Pese a que la relación entre el cine y la literatura se remonta casi al nacimiento del primero, la verdad es que nunca han sido una pareja bien avenida. Son muy pocas las historias de las que se puede decir que han sido bien adaptadas al cine, y aún menos las que dejan a todos contentos. Unas veces es el propio escritor, otras la crítica y, casi siempre, el público (una parte o todo) el insatisfecho cuando ve en una sala o en casa cómo se ha traducido en imágenes esa historia que le ha acompañado durante semanas, meses o años y a la que sin duda profesa un cariño del que nace la indignación.
Se dejan cosas fuera, se cambian otras, se altera el estilo o el espíritu de la obra, se escogen actores inapropiados… La lista de tropelías es extensa, como lo son los reproches de los seguidores de Harry Potter cada vez que se estrena una película (los excesivos recortes centran sus iras), algo que no padecimos tanto los seguidores de Tolkien con El Señor de los Anillos (sobre todo cuando vimos la obra ya completa, en su versión extendida, porque La Comunidad del Anillo tal como se estrenó, sin extender, apestaba bastante).
Es muy difícil, por no decir imposible, concebir libro y película como dos obras separadas, independientes, porque para un lector/espectador es inevitable buscar semejanzas y diferencias entre uno y otro, sobre todo si, como es mi caso, vas a ver Los hombres que no amaban a las mujeres justo después de haber leído el libro.
Me acerqué a la trilogía de Stieg Larsson por curiosidad y, aunque me ha gustado, no entiendo el revuelo popular, el tremendo éxito que ha tenido ni el aplauso casi unánime de la crítica.

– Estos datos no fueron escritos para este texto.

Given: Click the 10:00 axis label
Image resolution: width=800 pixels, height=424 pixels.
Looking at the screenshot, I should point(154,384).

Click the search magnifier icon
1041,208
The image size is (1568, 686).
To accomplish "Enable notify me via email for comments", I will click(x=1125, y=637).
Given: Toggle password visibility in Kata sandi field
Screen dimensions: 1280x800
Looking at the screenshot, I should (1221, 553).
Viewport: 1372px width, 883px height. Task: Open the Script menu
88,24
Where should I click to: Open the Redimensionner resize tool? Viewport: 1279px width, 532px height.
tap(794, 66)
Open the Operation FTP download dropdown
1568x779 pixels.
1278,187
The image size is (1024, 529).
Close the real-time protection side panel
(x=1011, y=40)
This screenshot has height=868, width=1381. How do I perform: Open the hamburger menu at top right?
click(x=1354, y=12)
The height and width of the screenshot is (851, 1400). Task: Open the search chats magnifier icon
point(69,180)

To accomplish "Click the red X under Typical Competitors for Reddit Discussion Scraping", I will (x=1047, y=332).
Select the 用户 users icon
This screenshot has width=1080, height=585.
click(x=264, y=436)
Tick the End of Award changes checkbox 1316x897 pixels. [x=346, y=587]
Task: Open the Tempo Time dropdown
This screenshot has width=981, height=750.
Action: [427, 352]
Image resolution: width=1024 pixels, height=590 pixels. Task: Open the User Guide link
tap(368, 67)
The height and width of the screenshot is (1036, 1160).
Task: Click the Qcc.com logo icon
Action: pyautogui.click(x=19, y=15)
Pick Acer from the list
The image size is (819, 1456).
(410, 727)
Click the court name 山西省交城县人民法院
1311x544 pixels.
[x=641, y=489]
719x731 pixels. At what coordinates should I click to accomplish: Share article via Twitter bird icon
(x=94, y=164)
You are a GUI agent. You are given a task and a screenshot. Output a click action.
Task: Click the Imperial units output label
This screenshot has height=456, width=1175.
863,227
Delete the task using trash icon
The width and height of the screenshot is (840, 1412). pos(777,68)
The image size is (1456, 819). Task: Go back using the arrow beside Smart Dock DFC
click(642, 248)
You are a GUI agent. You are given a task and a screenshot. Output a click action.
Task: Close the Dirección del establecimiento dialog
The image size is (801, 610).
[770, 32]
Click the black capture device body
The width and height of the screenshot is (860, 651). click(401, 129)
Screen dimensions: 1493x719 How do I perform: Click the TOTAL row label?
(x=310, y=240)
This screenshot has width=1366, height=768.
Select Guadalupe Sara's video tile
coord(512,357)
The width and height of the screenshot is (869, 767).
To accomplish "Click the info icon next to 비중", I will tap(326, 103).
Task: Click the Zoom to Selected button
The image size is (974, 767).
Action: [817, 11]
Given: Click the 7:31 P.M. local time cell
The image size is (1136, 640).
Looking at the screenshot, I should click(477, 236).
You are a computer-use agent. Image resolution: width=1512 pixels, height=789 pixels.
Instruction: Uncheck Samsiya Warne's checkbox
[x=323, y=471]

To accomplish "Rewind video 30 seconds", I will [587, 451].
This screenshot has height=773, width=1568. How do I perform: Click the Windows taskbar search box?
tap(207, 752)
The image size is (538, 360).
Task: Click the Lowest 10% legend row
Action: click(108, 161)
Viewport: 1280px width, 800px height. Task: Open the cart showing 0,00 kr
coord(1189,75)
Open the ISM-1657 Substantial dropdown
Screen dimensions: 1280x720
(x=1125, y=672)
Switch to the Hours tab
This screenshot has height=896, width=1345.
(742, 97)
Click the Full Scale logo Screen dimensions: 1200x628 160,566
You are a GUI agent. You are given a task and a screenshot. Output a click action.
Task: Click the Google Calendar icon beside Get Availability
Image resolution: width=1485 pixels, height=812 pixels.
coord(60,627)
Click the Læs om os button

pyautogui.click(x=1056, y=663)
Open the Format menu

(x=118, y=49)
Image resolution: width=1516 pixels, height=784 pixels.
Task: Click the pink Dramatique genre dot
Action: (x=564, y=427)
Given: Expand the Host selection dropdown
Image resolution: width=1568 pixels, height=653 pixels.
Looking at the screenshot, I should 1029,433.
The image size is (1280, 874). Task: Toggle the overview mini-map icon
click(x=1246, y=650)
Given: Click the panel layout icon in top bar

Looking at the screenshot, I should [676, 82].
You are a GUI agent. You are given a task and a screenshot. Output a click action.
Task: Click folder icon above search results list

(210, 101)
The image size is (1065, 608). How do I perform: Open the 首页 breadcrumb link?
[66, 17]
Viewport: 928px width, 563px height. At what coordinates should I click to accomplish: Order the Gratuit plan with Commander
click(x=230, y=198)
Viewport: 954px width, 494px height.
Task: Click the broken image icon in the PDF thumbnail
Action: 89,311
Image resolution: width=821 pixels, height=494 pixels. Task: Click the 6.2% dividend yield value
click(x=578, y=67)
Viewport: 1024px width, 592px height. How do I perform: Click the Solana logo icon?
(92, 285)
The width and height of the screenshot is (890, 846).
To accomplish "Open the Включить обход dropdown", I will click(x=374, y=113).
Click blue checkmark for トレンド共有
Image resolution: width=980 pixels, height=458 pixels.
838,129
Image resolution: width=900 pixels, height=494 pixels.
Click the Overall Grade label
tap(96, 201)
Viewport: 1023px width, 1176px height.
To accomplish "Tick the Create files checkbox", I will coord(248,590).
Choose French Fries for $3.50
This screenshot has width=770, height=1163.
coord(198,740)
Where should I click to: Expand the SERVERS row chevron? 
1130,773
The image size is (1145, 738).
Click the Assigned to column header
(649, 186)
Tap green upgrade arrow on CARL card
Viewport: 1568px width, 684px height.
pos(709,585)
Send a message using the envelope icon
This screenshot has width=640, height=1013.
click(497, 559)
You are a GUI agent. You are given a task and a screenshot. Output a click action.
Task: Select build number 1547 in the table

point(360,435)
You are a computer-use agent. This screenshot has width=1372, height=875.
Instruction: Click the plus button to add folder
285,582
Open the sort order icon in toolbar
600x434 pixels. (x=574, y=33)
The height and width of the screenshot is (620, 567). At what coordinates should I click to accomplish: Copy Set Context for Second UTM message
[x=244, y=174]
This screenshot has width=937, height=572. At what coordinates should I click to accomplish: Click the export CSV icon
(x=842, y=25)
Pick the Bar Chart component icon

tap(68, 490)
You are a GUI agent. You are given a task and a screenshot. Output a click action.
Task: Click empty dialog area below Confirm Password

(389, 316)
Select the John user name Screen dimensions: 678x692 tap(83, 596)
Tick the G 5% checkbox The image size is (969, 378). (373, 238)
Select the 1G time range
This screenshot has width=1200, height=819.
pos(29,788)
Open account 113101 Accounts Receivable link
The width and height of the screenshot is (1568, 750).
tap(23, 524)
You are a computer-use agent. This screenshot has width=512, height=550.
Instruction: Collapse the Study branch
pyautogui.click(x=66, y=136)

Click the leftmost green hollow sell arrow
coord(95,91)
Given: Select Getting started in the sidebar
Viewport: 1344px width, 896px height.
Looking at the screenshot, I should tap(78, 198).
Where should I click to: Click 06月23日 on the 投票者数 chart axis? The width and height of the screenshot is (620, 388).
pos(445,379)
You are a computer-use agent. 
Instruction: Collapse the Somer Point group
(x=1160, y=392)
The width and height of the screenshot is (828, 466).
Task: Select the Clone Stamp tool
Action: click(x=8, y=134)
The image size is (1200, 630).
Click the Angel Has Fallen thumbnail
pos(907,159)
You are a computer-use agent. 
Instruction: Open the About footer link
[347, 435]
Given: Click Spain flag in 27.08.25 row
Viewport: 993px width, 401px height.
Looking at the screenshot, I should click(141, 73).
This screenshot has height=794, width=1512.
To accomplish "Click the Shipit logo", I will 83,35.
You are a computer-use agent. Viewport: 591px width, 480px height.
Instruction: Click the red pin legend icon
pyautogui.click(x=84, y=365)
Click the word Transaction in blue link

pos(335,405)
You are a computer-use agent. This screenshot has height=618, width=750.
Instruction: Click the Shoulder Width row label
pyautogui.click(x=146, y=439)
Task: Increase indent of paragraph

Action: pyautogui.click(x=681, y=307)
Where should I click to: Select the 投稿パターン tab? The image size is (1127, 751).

La novela (tengo en mente hacerme con las otras dos) es muy entretenida y se lee de un tirón (bueno, de varios, porque es un tochito) sin necesidad de esos artificios de los que otros se valen para obligarte a pasar páginas y más páginas (no diré nombres; que cada uno ponga el que quiera) pero, insisto, no sé por qué le han gustado tanto a tanta gente las andanzas de Mikael Blomkvist y Lisbeth Salander.
Puede ser por el enigma en sí, por la sordidez de la trama en la que se ven envueltos, por Mikael (un periodista de investigación en horas bajas después de enfrentarse -con poco éxito- a un magnate), por Lisbeth (otra investigadora, menos ortodoxa, con una compleja y dolorosa vida personal y un carácter también poco habitual) o por el culebrón de los Vanger (las cenas de Navidad tenían que ser un espectáculo).
Será por deformación profesional, pero una de las partes que más me gustaron es esa en la que Mikael arremete contra los periodistas económicos (él se centra en los suecos, aunque la crítica podría extenderse a todo el planeta) que se rinden servilmente a las estrellas de las finanzas, sin preguntarse siquiera cómo han alcanzado el Olimpo económico.
En su adaptación a la pantalla (se están dando tanta prisa en aprovechar el tirón que ya tienen lista la segunda parte y en el horno la tercera), como es habitual, hay algunos cambios con respecto a la historia original. Faltan algunos personajes, otros se reducen tanto que ni se menciona su nombre (como Erika, la socia de Mikael en la revista Millennium, o Dragan, el jefe de Lisbeth) y hay alguna que otra cosa más que altera el orden en que suceden algunas cosas pero no la historia.
Pero otros cambios sí inciden en el relato y me cuesta más aceptarlos. El invitado de invierno ya me advirtió de que la película se centraba más en Lisbeth que en Mikael (en la novela se mantiene el equilibrio). Ella no sólo aparece más, sino que se le atribuyen hallazgos que en el libro corresponden a su compañero, que además llega a la pantalla en una versión más simplificada, tanto desde el punto de vista profesional como del personal (sus peripecias sexuales son más variadas en la novela).
El Blomkvist cinematográfico es menos listo, por así decirlo, y la película le pinta mejor de lo que es. No quiero soltar espoilers, pero digamos que en la novela se enfrenta al desenlace de su investigación de una forma algo más turbia que en la película. Y si a Mikael se le hace desde el punto de vista moral mejor, a Lisbeth se la hace peor, aún más despiadada de lo que Larsson la creó, que ya es decir.
Hay quien dice que el filme es algo frío. Puede que lo sea, pero la novela también lo es. También hay quien se queja de que en la película se omite el retrato que el autor hace de su país natal, de la limpia y perfecta sociedad sueca que oculta a individuos tan despreciables como los que aparecen en la historia. Es cierto que la versión cinematográfica pasa de puntillas por cualquier análisis social, pero tampoco creo que Larsson profundizase demasiado en ello en su texto. Si alguien quiere conocer el desasosiego sueco, que lea a Henning Mankell. Pero de su Wallander ya hablaré otro día.